競合他社と差をつける要素として、マーケティングや広告に依存する傾向が大きかった時代でもある。
TVCMが圧倒的に強かった当時を吉田さんは「自由競争ではない」と表現し
「政治で仕事が動く、テレビ局と代理店のもたれ合いの構造。」と断する。

クライアントのものづくりの現場に接していた吉田さんは
夜中に過酷な労働をして1円50銭の単位で商品を作っている企業に対し
当時の代理店のやり方、あり方に憤りを覚えることもしばしばだった。

「ちゃらちゃらしたプロデューサーが
 撮影現場にものすごいベンツで乗りつけて、営業部長とゴルフの話ばっかり。
 滅びてしまえ、と思ったこともあります。」

効果測定など上っ面の言葉だけで、現場も大甘。
「これまで広告代理店は、ノーリスクで人のお金を使ってきたんです。
 それで賞を取って、巨匠気取りとか…そんなのって、絶対におかしいでしょう。」
だが吉田さんが呪わなくとも、現実問題としてそんなバブルは長くは続かない。
広告代理店=高給という方程式ももはや神話化し、苦境にあえぐ代理店は今、
“Innovate or die”と変革を迫られているが、それは悪いことではないときっぱり言う。
「テレビ以外にもこれだけ色々なメディアがあって、その中で、効率とは何かを考える。
 他の市場では当たり前のことが、ようやく今広告の世界でも正されつつあるだけのこと。」

*     *     *

吉田さんが博報堂の退社を決意したのは今から約10年前、
9.11アメリカ同時多発テロの直後だった。
世界の構造が変わると確信した事件だったが、翌日の会議室で違和感を覚えた。
テロの件が話題にのぼることもなく、淡々と進む事例発表会。
非常にドメスティックなところにいて、「世界の景色が見えない」と痛感した。

そんな時に知ったのが、世界を代表するクリエイティブエージェンシー、ワイデン+ケネディのジョン C.ジェイ氏。
“JJ”の愛称で慕われる—いや、もはや伝説となっているジェイ氏は、ワイデンのキーパーソンとして、ワイデン+ケネディ トウキョウの設立にも貢献した偉大なクリエイターだ。
“カジュアルの前に、人は平等である”
NYのファッション業界から広告界に転身した彼がユニクロのブランドメッセージとして語ったその言葉が吉田さんを動かした。
ワイデンは主にクリエイターが属する会社だったが、吉田さんは東京支社初のプランナーとして迎えられた。

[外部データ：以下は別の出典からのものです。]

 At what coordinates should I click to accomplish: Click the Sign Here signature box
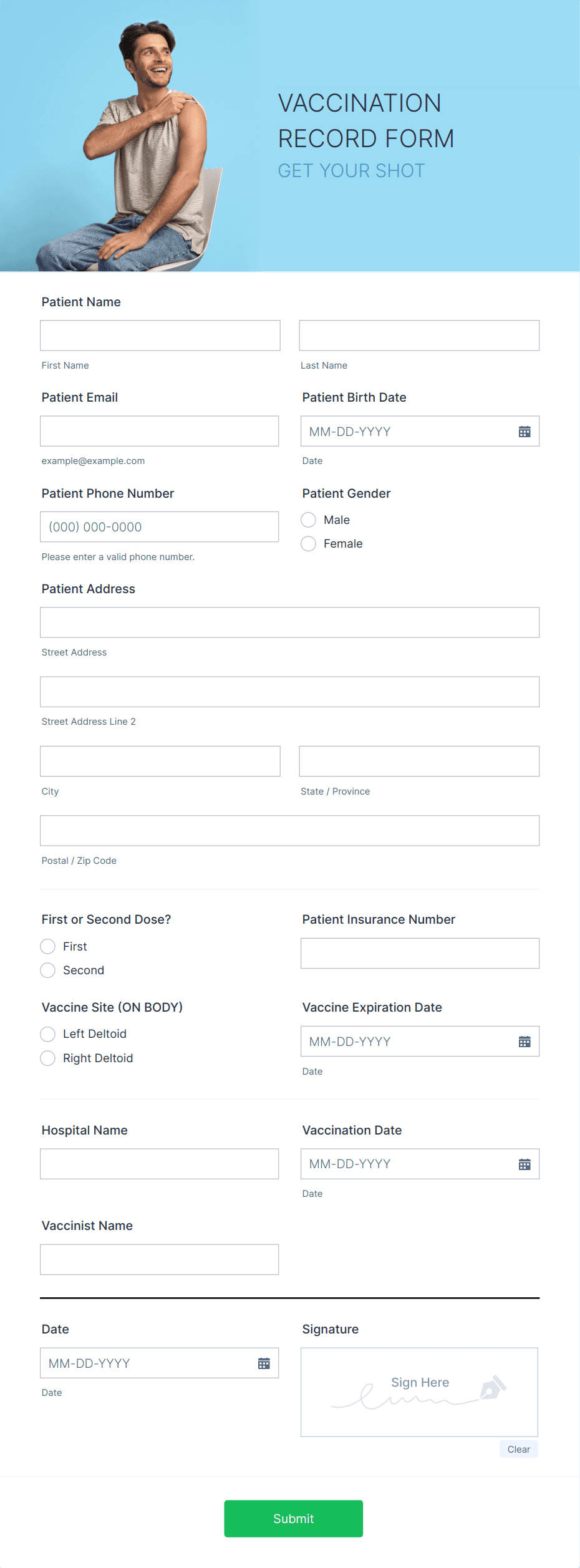419,1391
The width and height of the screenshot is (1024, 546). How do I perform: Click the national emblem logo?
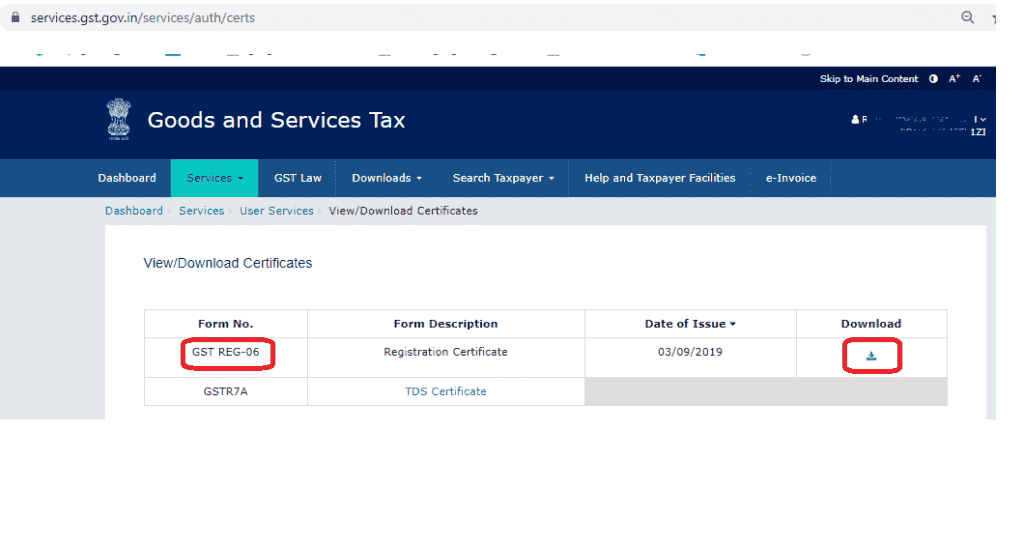[119, 120]
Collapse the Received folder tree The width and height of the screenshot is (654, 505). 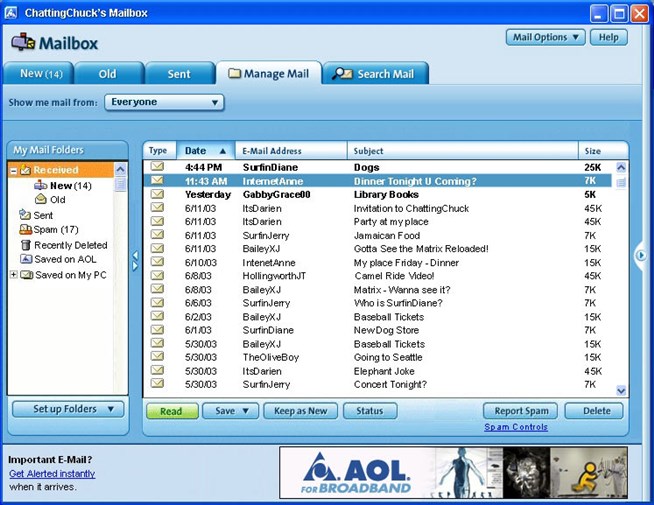tap(14, 171)
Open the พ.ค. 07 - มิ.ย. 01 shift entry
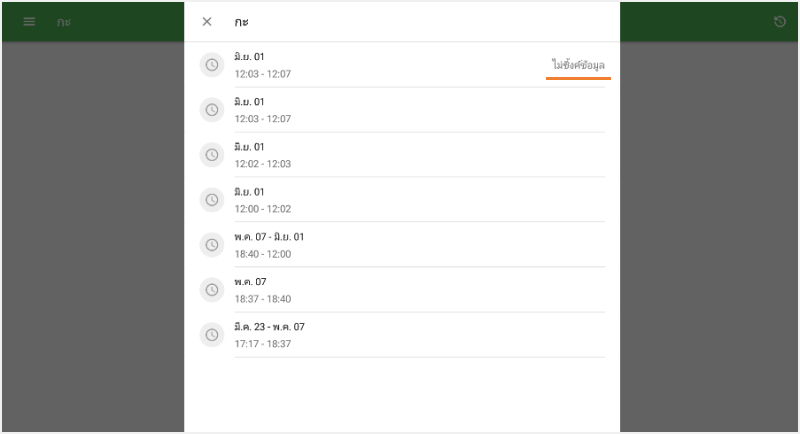Image resolution: width=800 pixels, height=434 pixels. click(x=269, y=245)
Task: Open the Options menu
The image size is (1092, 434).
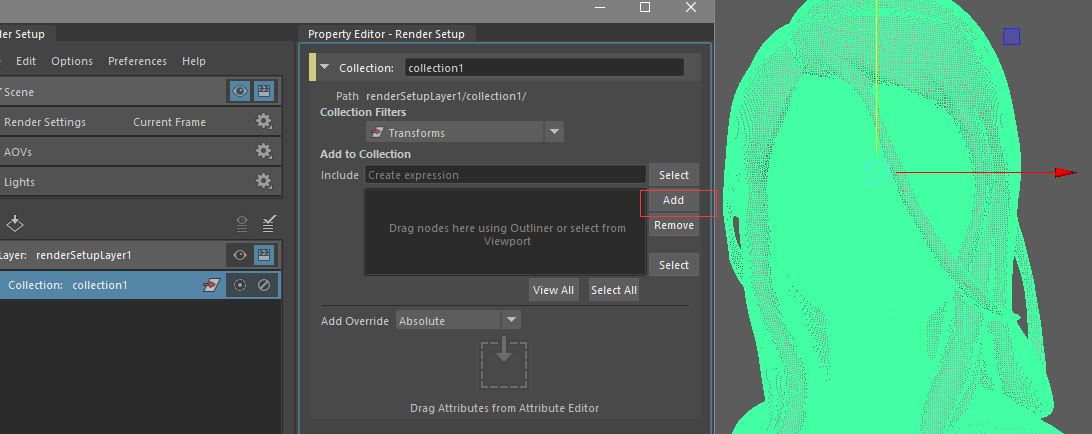Action: click(x=72, y=61)
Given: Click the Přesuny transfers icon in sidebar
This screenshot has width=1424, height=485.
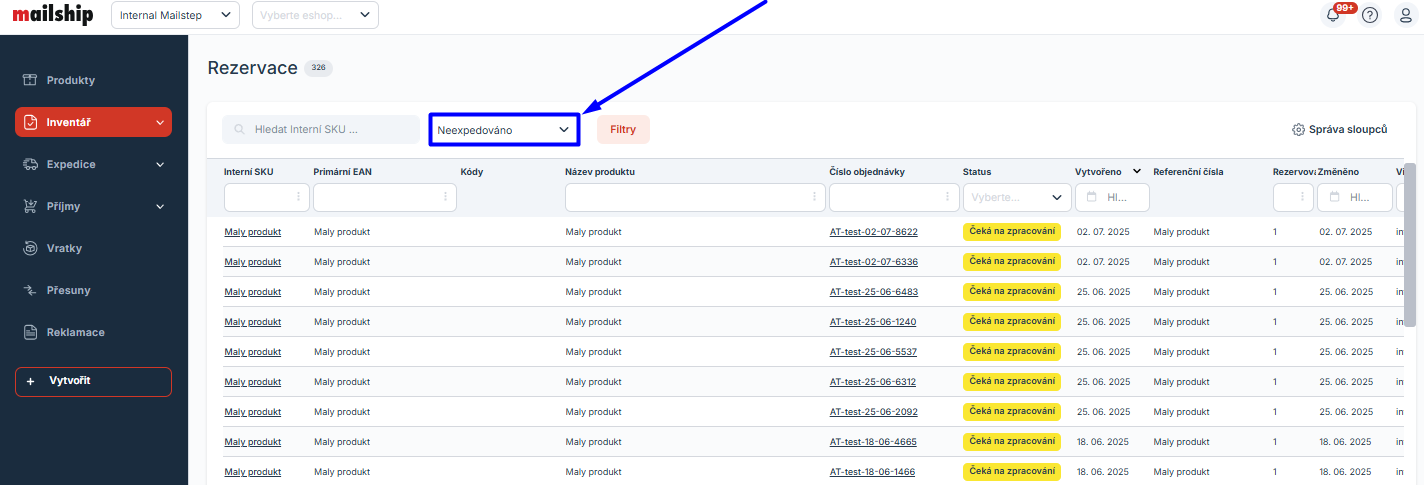Looking at the screenshot, I should click(30, 290).
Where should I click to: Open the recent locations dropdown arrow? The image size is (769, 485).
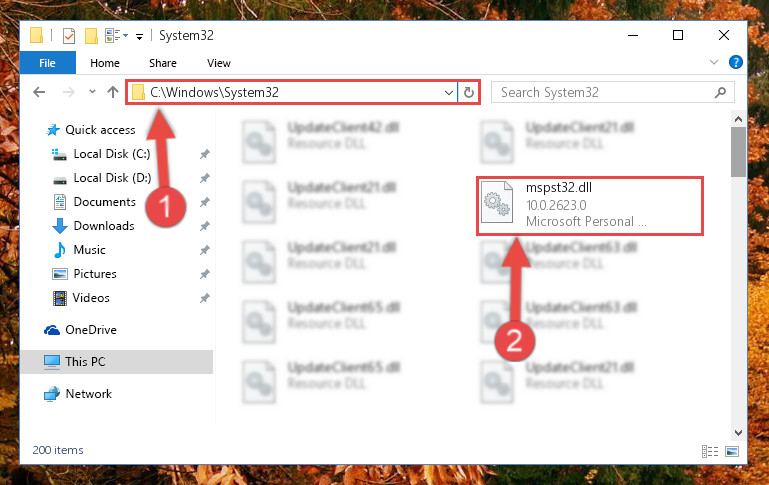92,92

ときに、感性のクリエイターと理論のマーケターは衝突しがちだが、
売り場視点の吉田さんはすぐにクリエイターとの協働にも馴染んだ。
「博報堂に居た時に好きだったタイプのクリエイターが多かったですよ。
 ヒューマニティっていうのかな、人間性への愛情の強さが根底にあるところとか、
 アイディアを形にする最後の作りこみに対する粘りとか…
 そういうものが結果、クオリティを上げていくんだ、と学びました。」

有り物のメディアに、出来合いの表現を乗せていくだけではない。
ワイデンのクリエイティブにマーケの手法を取り入れ、さらにクオリティを引き上げていく。
吉田さんは、博報堂時代から、PRを効果的に使うマーケターだった。
最初は、薬事法でがんじがらめのため自薦型の広告では何も言えない商材の訴求のために使った他薦型のPR手法だったが、
広告とPRを組み合わせ、手数(てかず)を増やしていく作業は非常にクリエイティブだったと振り返る。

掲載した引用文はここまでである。